Father’s Day provided this opportunity for us for the first time in weeks. The weather originally called for rain, but it turned out to be a beautiful day. After a diner breakfast in the Bronx, we decided to visit the newly reopened High Bridge, which overlooks the Harlem River and connects the Bronx and the Washington Heights section of Manhattan.
There are inscriptions about the history of the High Bridge all along the walkway, but the gist of its background is:
- 1848: The High Bridge opens to bring water from the Croton River in Westchester to Manhattan.
- 1864: The bridge’s walkway opens, which drew tourists, visitors and the opening of amenities in the area.
- 1970s: The public is barred from accessing the High Bridge, due to less use of the waterfront.
- 2012: After prompting by local citizen groups such as the High Bridge Coalition, the High Bridge began being rehabilitated.
- 2015: The High Bridge reopens to the public in June.

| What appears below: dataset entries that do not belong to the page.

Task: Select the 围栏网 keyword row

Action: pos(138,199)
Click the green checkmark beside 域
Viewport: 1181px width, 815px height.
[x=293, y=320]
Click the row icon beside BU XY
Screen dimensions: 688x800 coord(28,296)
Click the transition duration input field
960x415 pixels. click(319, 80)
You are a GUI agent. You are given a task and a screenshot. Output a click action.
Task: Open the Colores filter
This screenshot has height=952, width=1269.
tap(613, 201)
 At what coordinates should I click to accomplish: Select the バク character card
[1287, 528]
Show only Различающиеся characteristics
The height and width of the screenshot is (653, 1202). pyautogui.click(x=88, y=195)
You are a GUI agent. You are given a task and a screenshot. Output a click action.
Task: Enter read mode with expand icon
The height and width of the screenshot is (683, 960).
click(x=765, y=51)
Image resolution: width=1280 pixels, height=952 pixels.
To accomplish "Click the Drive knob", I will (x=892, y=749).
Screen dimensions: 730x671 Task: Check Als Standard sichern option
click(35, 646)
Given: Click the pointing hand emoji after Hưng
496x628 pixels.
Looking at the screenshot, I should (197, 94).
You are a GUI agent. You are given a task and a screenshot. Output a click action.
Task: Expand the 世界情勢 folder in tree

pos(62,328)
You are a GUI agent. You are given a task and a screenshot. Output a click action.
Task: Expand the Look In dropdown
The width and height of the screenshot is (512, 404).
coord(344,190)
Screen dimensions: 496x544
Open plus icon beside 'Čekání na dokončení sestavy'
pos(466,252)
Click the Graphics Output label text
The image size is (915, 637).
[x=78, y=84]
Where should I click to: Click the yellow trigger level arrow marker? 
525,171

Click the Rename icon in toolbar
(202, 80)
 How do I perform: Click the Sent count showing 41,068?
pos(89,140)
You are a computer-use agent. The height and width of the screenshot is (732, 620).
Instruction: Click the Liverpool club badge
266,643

Today’s High Bridge has a wide walkway, and on the residential Bronx side has a little area with chess tables, and on the Manhattan side has parkland and the High Bridge Water Tower. Where the walkway ends in Washington Heights, there are basketball courts and further up on the street, a larger recreation area that includes pools.
There are talks of organizing a more concerted effort to clean up some of the untamed parts of the park and decrease homelessness, crime and alcohol and drug use. There’s also talk of building a bike lane. Whatever happens in the future, the High Bridge is a unique piece of infrastructure that accomplishes one thing New York does best: mixing the old with the new.